> **Problem to solve**: Give an exact copy of the lines from the beginning of the listing below to the "You are a computer-use agent. 1527x724" line, inclusive.
"""
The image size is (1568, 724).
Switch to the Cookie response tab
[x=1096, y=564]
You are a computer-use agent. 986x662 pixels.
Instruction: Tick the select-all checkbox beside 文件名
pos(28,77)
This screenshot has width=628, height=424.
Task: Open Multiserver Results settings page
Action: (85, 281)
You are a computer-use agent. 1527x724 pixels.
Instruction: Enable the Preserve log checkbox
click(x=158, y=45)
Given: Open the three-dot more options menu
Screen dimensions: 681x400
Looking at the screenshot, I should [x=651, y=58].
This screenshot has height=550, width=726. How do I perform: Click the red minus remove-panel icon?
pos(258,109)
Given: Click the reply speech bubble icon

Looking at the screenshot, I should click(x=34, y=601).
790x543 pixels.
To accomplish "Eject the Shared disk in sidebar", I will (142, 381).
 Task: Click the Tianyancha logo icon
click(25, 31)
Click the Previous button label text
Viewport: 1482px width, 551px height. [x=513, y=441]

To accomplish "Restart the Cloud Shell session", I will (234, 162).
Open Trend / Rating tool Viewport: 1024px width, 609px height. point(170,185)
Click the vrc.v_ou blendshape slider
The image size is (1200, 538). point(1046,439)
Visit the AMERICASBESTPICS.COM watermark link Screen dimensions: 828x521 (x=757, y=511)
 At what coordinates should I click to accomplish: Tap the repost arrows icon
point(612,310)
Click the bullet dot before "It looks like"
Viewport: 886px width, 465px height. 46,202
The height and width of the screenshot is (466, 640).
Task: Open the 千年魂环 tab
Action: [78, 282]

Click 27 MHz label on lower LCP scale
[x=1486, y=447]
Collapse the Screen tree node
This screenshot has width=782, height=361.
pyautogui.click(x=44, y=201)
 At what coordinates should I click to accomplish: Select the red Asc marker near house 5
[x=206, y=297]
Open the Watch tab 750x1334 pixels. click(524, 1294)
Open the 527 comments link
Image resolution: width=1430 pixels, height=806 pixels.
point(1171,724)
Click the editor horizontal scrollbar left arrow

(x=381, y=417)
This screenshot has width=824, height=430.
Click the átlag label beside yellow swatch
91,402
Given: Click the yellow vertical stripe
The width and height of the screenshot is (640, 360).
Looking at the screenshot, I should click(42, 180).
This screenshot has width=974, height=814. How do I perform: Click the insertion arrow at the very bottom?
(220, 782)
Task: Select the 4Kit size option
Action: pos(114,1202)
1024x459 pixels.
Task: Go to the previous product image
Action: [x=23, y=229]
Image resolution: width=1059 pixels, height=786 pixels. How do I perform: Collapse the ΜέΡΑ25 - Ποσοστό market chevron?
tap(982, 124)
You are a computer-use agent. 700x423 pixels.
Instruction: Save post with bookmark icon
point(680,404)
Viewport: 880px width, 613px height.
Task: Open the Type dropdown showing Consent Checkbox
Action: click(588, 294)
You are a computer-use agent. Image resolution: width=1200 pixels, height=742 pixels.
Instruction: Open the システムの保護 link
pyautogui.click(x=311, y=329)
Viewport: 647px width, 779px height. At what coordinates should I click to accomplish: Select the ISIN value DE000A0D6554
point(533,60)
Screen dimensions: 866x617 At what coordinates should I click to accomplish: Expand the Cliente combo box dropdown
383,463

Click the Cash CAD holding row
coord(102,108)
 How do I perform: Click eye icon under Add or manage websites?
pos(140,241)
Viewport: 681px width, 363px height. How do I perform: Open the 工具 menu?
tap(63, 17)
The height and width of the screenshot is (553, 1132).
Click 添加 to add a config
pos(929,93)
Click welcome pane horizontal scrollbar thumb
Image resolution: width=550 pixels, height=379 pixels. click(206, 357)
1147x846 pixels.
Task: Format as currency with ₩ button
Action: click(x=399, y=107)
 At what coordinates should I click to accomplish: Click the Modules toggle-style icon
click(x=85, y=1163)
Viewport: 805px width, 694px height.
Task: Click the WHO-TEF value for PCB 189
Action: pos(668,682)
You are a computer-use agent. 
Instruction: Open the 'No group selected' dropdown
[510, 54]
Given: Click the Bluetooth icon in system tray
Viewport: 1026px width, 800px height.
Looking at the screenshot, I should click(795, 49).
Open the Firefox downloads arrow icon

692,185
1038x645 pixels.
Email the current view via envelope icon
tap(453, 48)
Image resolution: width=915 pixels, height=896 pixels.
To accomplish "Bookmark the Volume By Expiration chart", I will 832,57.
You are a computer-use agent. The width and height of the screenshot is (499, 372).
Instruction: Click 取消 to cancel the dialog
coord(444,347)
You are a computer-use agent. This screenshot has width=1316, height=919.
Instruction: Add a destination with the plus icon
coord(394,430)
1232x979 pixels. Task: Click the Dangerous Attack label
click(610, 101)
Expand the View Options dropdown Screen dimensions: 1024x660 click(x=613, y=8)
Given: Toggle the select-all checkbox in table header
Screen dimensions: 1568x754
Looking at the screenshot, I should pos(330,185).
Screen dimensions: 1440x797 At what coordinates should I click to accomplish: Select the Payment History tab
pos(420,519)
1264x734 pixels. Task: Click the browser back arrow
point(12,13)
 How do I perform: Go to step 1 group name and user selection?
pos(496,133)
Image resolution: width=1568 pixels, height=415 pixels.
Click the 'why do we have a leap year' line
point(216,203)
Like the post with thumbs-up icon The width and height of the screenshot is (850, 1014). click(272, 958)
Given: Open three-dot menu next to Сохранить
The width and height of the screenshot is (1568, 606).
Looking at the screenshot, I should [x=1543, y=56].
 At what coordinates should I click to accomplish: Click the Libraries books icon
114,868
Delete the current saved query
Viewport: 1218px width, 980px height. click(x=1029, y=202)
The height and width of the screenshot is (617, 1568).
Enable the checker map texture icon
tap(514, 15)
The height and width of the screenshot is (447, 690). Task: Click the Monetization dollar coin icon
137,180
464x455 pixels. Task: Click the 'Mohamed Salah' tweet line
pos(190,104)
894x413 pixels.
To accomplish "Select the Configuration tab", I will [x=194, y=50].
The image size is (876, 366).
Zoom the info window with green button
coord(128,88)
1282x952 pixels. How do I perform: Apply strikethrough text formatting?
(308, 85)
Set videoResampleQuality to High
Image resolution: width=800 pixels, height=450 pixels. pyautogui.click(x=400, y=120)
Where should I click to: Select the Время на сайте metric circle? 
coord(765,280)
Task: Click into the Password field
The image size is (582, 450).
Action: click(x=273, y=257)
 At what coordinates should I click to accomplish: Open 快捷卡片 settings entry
"""
> **Exercise solution**:
The image size is (1568, 724).
Switch to the Cookie response tab
[x=1096, y=564]
You are a computer-use agent. 986x662 pixels.
Instruction: Tick the select-all checkbox beside 文件名
pos(28,77)
This screenshot has width=628, height=424.
Task: Open Multiserver Results settings page
Action: (85, 281)
You are a computer-use agent. 1527x724 pixels.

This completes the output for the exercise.